- First tankōbon volume cover

ここは今から倫理です。
- Written by: Shiori Amase
- Published by: Shueisha
- Imprint: Young Jump Comics
- Magazine: Grand Jump Premium; (April 26, 2017 – October 31, 2018); Grand Jump Mucha; (December 26, 2018 – August 27, 2025);
- Original run: April 26, 2017 – August 27, 2025
- Volumes: 10
- Directed by: Tetsuya Watanabe; Michi Ono; Yōhei Ono;
- Written by: Aya Takaha
- Music by: Taro Umebayashi
- Original network: NHK General TV
- Original run: January 16, 2021 – March 13, 2021
- Episodes: 8

= Koko wa Ima kara Rinri Desu =

Japanese manga series

Koko wa Ima kara Rinri Desu (ここは今から倫理です。) is a Japanese manga series written and illustrated by Shiori Amase. The series was initially published as a one-shot in Shueisha's Grand Jump Premium magazine in October 2016, before being serialized in the same magazine in April 2017. It later transferred to the Grand Jump Mucha magazine in December 2018 and ended in August 2025. A live-action television drama adaptation aired from January to March 2021.

== Plot ==
The series is centered around an ethics teacher named Takayanagi.
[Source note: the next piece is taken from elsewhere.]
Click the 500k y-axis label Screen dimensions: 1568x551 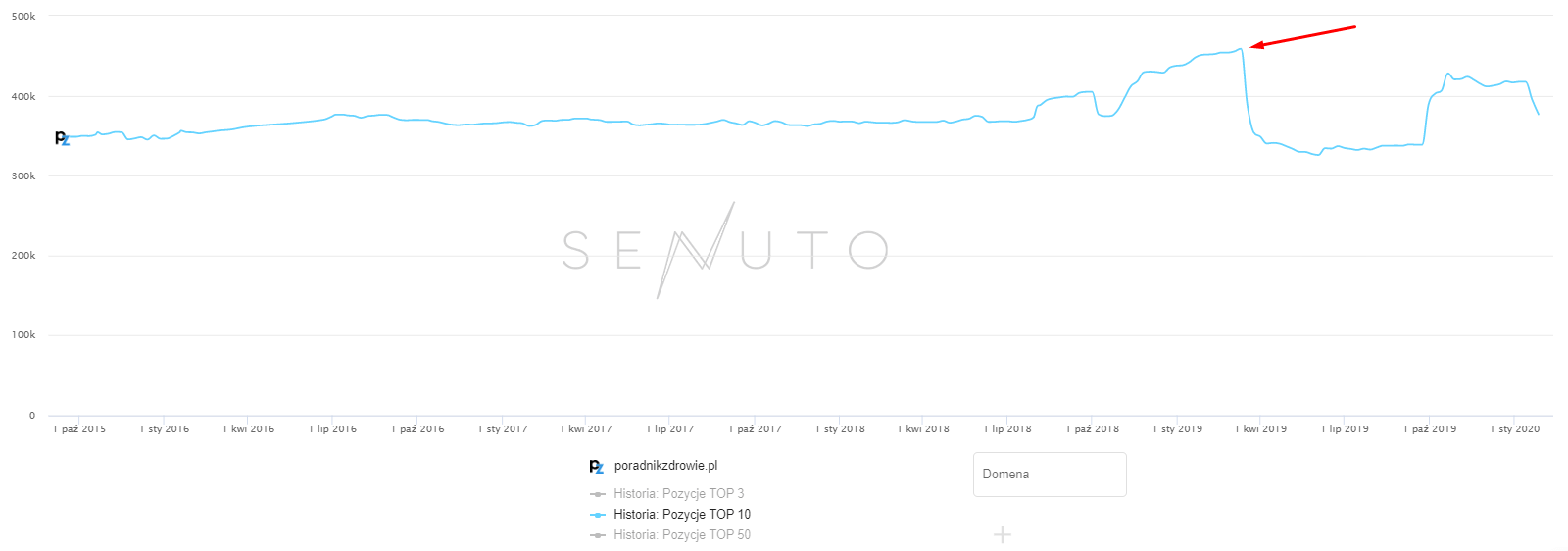tap(24, 17)
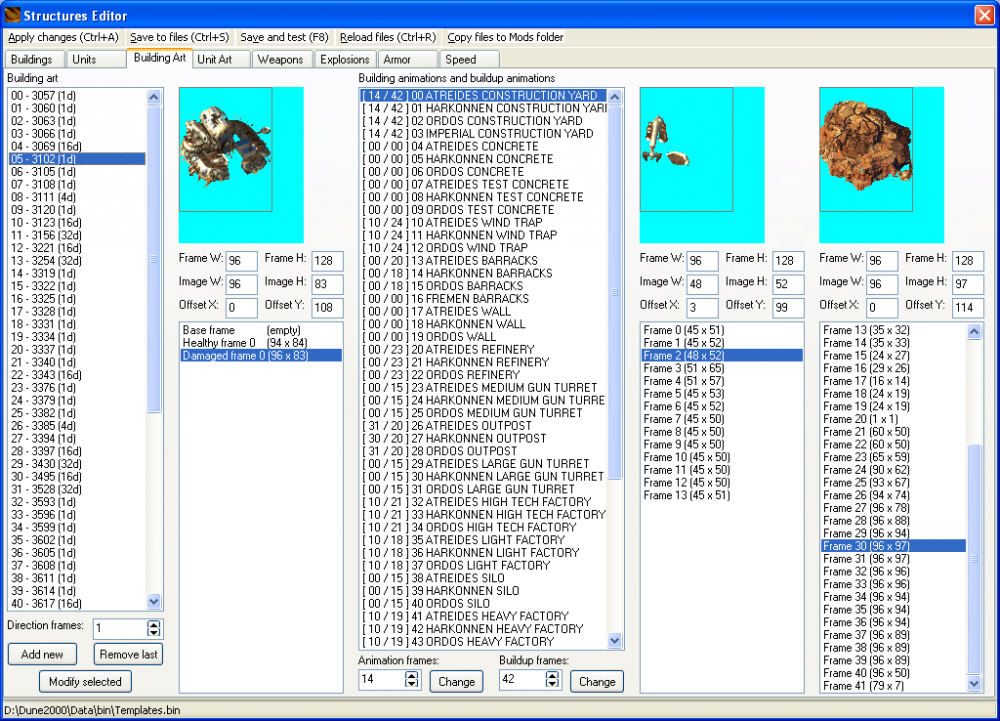Increase the Buildup frames stepper value
The height and width of the screenshot is (721, 1000).
(552, 675)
Takayanagi uses ethics to guide his students on whatever issues they're facing and help improve their outlook on life.

==Media==
===Manga===
Written and illustrated by Shiori Amase, Koko wa Ima kara Rinri Desu was initially published as a one-shot in Shueisha's Grand Jump Premium magazine on October 26, 2016. It began serialization in the same magazine on April 26, 2017. It was later transferred to the newly established Grand Jump Mucha magazine on December 26, 2018. The series ended serialization on August 27, 2025. Its chapters have been compiled into ten volumes as of November 2025.
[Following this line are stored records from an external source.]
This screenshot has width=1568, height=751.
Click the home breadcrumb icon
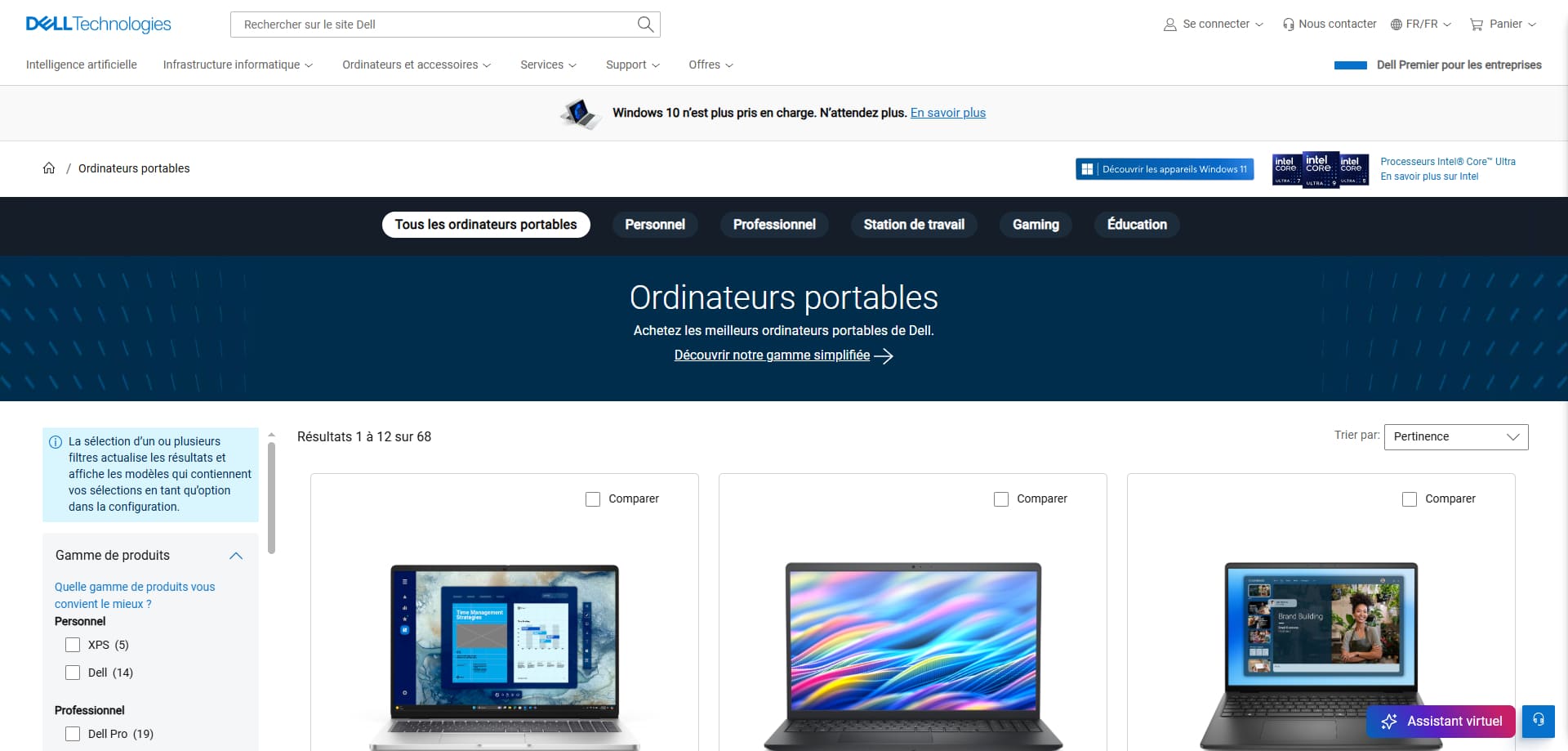coord(49,168)
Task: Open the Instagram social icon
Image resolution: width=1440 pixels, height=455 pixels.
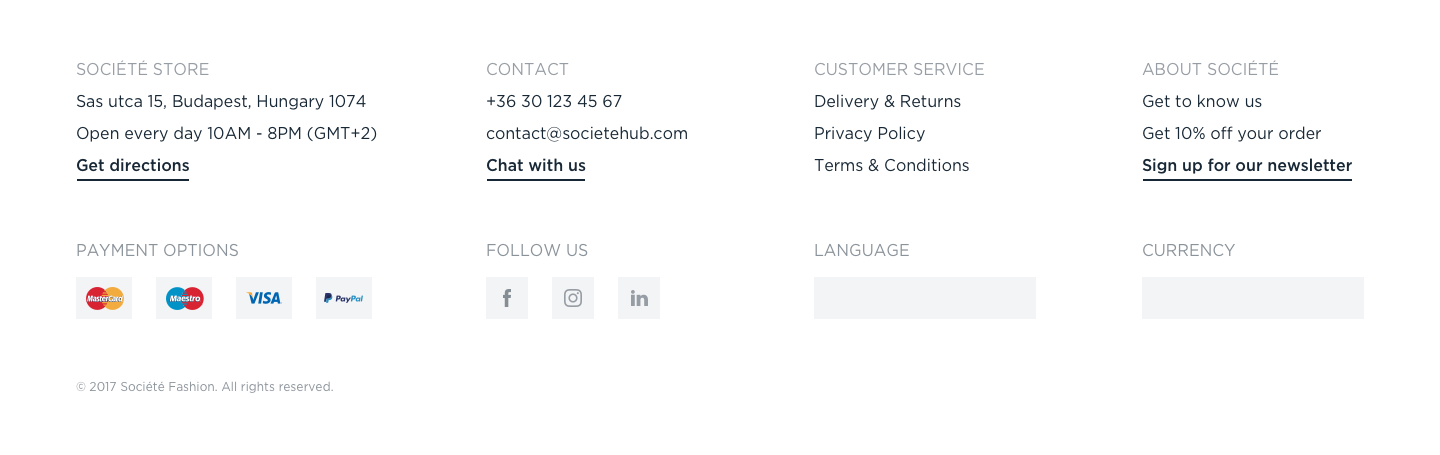Action: 573,298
| No. | Release date | ISBN |
|---|---|---|
| 1 | November 22, 2017 | 978-4-08-890791-8 |
| 2 | June 19, 2018 | 978-4-08-891056-7 |
| 3 | April 19, 2019 | 978-4-08-891261-5 |
| 4 | February 19, 2020 | 978-4-08-891487-9 |
| 5 | December 18, 2020 | 978-4-08-891740-5 |
| 6 | June 18, 2021 | 978-4-08-892024-5 |
| 7 | June 17, 2022 | 978-4-08-892348-2 |
| 8 | August 18, 2023 | 978-4-08-892808-1 |
| 9 | May 17, 2024 | 978-4-08-893370-2 |
| 10 | November 19, 2025 | 978-4-08-894021-2 |

===Drama===
A live-action television drama adaptation was announced on February 19, 2020. The drama starred Yuki Yamada as Takayanagi, and was directed by Tetsuya Watanabe, Michi Ono, and Yōhei Ono with scripts written by Aya Takaha and music composed by Taro Umebayashi. It aired from January 16 to March 13, 2021, on NHK General TV.

==Reception==
The series was nominated for the 4th Next Manga Awards in 2018 in the print category and was ranked 7th. The series was ranked 12th, along with Efu no Shichinin, on Takarajimasha's Kono Manga ga Sugoi! 2019 ranking of top 20 manga for male readers. The series was ranked 14th in the Nationwide Bookstore Employees' Recommended Comics of 2021.